▶ **Description of the task**: Carry on the interview about the drug industry, medical journals and drug prices, starting after its last answer.

▶ **Text shown**:
The profession should acknowledge that this is all a form of marketing, which adds to the prices of prescription drugs. Doctors should take responsibility for their own education and buy their own meals.
Q: What about medical journals? Are enough safeguards in place to make sure that the right research is published?
A: There are two issues in that question. One, is the research valid, and can we trust it? And I'm concerned that increasingly, we can't -- that the sponsors introduce all kinds of bias in the designs and analyses of the study and that some of the more interesting data are suppressed.
The second issue is whether journals are publishing the most medically and scientifically important research or whether they're publishing studies that are preferentially favorable to the industry. The answer depends a lot on the journal.
I don't think the big distinguished journals, the reputable journals, like the New England Journal of Medicine or the Journal of the American Medical Assn. are selecting papers to publish because they're favorable to sponsors. Not at all. [But] I think many journals are publishing papers that are favorable to the industry because they're totally dependent on the industry for advertising revenues.
Q: We're seeing many individuals -- even whole states -- buying drugs from abroad. What will be the impact of this?
A: I think the industry is going to use trade agreements to force other countries to let their prices rise. This is something that Mark McClellan, former FDA commissioner, talked about last year. Already, a recent trade agreement with Australia was designed to do that, and it gives the drug companies the right to prevent importing drugs from Australia. I think the intention is for other bilateral trade agreements do the same thing.
The real answer is to regulate prices here in some way, not to require them to go up [elsewhere].
Q: Is that a possibility?
A: Not as long as the pharmaceutical industry has the largest lobby in Washington and contributes so generously to political campaigns.
Q: What about legislative solutions?
A: The most important and most doable solution in many ways is to require that companies, to get FDA approval, have to compare [the new product] with older drugs already in the market, not just with placebos. The new drug should be shown to be superior in some way to existing treatments -- more effective, safer, or substantially more convenient. This would pull the rug out from the me-too industry.

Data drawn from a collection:
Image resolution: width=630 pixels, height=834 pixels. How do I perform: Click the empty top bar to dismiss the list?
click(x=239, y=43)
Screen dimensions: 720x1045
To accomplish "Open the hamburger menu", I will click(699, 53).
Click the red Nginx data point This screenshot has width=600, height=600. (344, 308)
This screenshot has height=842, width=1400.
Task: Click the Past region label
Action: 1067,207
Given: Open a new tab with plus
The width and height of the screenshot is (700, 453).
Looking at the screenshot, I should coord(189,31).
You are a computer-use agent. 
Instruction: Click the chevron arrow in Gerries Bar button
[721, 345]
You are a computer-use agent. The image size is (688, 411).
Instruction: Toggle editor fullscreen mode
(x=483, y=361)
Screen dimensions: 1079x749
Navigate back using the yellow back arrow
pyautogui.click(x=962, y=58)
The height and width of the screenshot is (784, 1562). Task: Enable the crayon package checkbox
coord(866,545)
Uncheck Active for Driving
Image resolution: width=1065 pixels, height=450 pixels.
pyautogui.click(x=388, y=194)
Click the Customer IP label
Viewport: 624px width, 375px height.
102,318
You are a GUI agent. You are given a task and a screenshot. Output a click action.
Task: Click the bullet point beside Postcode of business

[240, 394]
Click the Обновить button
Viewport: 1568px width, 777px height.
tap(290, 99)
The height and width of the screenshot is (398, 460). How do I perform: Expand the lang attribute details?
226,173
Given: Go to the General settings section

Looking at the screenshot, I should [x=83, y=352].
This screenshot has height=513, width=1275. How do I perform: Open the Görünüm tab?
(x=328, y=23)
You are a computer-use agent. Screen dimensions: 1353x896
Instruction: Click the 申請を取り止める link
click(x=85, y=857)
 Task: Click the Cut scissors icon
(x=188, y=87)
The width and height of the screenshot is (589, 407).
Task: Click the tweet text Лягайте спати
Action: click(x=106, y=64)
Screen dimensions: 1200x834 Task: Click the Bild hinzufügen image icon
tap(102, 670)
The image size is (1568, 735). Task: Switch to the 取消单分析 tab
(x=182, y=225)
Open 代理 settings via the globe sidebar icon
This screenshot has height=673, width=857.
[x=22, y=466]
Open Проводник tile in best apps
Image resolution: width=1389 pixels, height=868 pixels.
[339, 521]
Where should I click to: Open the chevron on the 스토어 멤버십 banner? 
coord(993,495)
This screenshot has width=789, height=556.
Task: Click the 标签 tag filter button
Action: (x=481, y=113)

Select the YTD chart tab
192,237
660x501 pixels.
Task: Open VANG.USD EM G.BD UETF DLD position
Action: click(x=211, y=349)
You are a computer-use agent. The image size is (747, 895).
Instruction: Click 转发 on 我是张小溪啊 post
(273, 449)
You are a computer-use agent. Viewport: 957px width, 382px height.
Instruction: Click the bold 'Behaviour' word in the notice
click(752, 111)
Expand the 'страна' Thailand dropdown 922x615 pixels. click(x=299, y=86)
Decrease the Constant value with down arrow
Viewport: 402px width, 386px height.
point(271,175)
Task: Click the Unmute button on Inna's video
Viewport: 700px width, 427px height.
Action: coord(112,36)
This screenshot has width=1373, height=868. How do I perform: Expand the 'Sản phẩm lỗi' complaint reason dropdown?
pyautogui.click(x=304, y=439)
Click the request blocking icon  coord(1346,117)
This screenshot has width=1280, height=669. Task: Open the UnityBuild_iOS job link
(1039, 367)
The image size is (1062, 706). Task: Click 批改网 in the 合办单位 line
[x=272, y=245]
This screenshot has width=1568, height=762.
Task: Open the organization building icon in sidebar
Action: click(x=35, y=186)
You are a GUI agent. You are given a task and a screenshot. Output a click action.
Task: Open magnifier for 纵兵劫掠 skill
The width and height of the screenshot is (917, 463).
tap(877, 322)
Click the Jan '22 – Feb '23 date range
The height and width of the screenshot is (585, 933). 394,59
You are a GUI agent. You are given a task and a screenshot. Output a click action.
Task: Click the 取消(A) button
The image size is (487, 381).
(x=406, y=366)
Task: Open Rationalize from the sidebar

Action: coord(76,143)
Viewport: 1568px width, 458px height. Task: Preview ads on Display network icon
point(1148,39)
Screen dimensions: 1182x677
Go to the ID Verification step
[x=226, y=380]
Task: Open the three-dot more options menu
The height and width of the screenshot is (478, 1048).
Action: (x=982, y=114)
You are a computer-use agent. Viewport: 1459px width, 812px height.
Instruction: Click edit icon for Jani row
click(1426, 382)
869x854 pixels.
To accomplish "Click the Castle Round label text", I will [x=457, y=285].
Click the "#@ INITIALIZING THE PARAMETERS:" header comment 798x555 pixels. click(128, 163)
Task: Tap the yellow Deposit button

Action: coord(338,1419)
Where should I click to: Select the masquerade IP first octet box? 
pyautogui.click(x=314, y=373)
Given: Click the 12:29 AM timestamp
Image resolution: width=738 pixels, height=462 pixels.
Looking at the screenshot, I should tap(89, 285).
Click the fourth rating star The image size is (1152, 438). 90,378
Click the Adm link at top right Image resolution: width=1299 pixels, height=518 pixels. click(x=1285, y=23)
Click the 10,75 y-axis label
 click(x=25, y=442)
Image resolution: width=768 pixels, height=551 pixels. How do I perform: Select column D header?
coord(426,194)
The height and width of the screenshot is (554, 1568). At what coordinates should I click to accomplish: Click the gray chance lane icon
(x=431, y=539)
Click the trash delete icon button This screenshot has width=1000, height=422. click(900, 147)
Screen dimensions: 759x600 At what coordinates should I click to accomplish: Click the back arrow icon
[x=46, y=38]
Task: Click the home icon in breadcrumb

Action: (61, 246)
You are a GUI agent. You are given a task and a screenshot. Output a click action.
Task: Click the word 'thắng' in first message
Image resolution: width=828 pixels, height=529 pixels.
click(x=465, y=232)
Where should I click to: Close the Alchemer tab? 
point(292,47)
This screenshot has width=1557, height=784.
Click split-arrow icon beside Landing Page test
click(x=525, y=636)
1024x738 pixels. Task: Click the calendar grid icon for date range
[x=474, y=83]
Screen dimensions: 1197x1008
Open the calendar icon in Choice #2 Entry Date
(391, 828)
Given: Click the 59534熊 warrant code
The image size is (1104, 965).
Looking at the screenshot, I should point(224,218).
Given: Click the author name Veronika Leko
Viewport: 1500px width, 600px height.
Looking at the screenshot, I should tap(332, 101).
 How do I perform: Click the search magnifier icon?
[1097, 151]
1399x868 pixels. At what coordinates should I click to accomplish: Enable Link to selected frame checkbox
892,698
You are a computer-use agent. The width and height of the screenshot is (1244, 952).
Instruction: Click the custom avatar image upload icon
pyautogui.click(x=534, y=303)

▶ **Response to this exercise**:
Q: What about the recent talk of clinical-trial registries. Is that a solution?
A: All clinical trials should be registered in one central place. It should be a condition of enrolling human subjects. After all, human subjects don't sign onto clinical trials just for fun. They are hoping that this will yield knowledge. If that knowledge is suppressed, then they've been used in a misleading way.
Research must be registered, and it should be done so at the inception of the study. The reason for registering it at the beginning is that it doesn't allow companies to shift the goal post as the trial goes on.
Q: What can individuals do to fight back?
A: One recommendation is to be aware that this industry speaks through many voices, and whenever anyone makes a pronouncement about drug prices or anything else dealing with prescription drugs, people ought to ask themselves if there is a conflict of interest. Often there is.
Patients have to become much more skeptical about claims that drugs will cure whatever ails them. There's reason to believe that some new drugs are not nearly as good as they're claimed to be, that doctors believe the claims as much as their patients do, and we have to remember that almost any drug has a risk of side effects. This isn't to say that there aren't important drugs on the market. They can be very helpful and even lifesaving.
I'm not trying to say never take a drug -- but I'm saying that people should be reluctant to take drugs unless they're pretty sure that they're needed.